Taliban stormed air base that stored nuclear weapons
Heavily armed Taliban militants wearing suicide vests under military uniforms stormed a key Pakistan Air Force base believed to have nuclear weapons, triggering a fierce gunbattle that left nine attackers and a soldier dead and parts of the complex ablaze.
The terrorists sneaked into the PAF’s Minhas airbase at Kamra in Punjab province, 60 km northwest of Islamabad, at 2 am Thursday and tried to blow up fighter jets like F-16s and Chinese made JF-17 aircraft.
The attack came just a day after US defence secretary Leon Panetta expressed fears about Pakistan’s nuclear weapons falling into terrorist hands. A New York Times report claimed PAF Minhas, in Punjab’s Attock district, was one of the locations where Pakistan’s nuclear stockpiles are stored.
Pakistani officials, however, emphatically denied that any nuclear weapons were kept at Minhas. A PAF spokesman said the nine attackers were armed with rocket-propelled grenades and suicide vests.
The commander of the air base, Air Commodore Muhammad Azam, was hit by a bullet in the shoulder while leading operations against the attackers.
The Aeronautical Complex assembles Mirage and, with Chinese help, JF-17 fighter jets.
Witnesses said the attackers entered the complex using the back entrance, taking advantage of the holiest night of Ramadan to remain undetected.
“Most of the men from the village were in mosques,” local resident Athar Abbas said.
“I heard three or four explosions. There was heavy gunfire.
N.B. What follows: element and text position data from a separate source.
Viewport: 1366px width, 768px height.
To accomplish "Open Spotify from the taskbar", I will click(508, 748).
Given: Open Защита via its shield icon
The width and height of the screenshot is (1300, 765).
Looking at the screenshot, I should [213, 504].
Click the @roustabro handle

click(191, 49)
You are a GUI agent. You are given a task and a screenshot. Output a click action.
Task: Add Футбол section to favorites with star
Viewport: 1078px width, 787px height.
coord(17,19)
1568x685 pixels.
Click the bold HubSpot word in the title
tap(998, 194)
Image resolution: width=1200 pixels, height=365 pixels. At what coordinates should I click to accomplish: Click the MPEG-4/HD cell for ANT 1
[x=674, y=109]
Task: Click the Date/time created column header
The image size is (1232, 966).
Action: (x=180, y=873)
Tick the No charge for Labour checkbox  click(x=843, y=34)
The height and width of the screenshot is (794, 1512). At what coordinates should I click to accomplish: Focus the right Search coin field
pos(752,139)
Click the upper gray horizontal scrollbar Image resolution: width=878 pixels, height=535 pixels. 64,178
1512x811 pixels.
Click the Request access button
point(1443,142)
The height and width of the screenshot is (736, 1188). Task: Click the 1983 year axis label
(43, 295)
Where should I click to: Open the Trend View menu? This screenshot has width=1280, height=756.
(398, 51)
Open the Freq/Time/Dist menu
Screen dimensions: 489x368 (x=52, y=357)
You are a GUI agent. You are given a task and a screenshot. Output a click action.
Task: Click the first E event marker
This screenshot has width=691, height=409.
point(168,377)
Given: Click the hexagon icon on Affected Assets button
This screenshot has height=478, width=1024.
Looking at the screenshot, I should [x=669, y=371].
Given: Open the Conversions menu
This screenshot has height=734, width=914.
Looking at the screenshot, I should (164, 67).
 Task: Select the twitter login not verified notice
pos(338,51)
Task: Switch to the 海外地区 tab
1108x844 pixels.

The militants may have used a village track and climbed over the wall”.
PAF Minhas, in the town of Kamra in Punjab province that lies 60 kilometres northwest of Islamabad, has been attacked twice before.
There has been a lull in recent attacks, but speculation is now heavy that Pakistan could bow to US demands for an operation against militants in their premier fortress of North Waziristan — the tribal belt on the Afghan border.